Stack allocation prototype for C2

Mon Jan 27 23:18:39 UTC 2020

Am 27.01.2020 17:00 schrieb Charlie Gracie <Charlie.Gracie at microsoft.com>:
>
> Hi,
>
> We have been prototyping Stack Allocation in C2. We are hoping to start a conversation on our approach
> and to see if there is interest in the community for us to submit our work as a patch set. We would
> appreciate any comments, concerns or feedback on our current approach or the idea in general. Thanks!
>

Hi Charlie, Nikola

this looks really very interesting and the performance gains are impressive!

If you need help with uploading a version of your patch to cr.openjdk.java.net please let me know. I'll be happy to assist.

Looking forward hearing Nikola's talk about the details at FOSDEM.

Save travels,
Volker

> Background on why we are investigating Stack Allocation:
> While investigating the performance of different workloads (a lot of Scala but some plain Java), we noticed
> a lot of GC and heap pressure due to transient object allocations. Upon further digging we were able to see
> that C2’s Escape Analysis phase was correctly recognizing these allocations as Non Escaping. The allocations
> were not being Scalar Replaced due to a few different restrictions but the most common was due to control
> flow merge points before accessing the objects. Here is a simplified example of a case where an allocation
> cannot be Scalar Replaced even though it is recognized as Non Escaping.

## Data lines:

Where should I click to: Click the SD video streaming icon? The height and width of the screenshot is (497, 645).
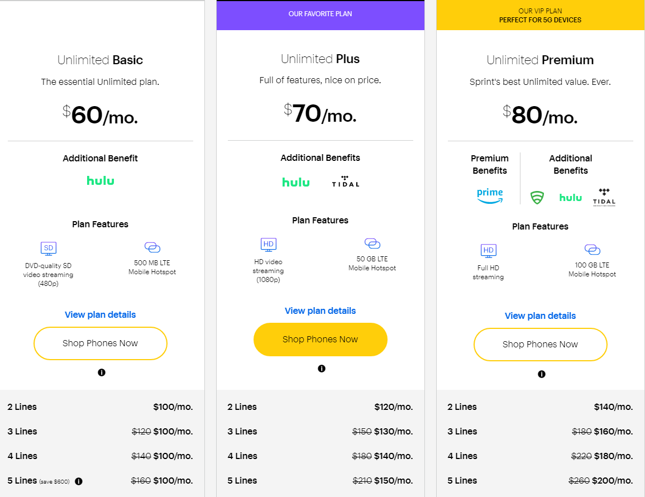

## To be done:
Write out the part of the stack allocation message starting at "Hi Charlie, Nikola" and ending at "details at FOSDEM.", word for word. The data has no connection to the stack allocation message.

## Reply to the task:
Hi Charlie, Nikola

this looks really very interesting and the performance gains are impressive!

If you need help with uploading a version of your patch to cr.openjdk.java.net please let me know. I'll be happy to assist.

Looking forward hearing Nikola's talk about the details at FOSDEM.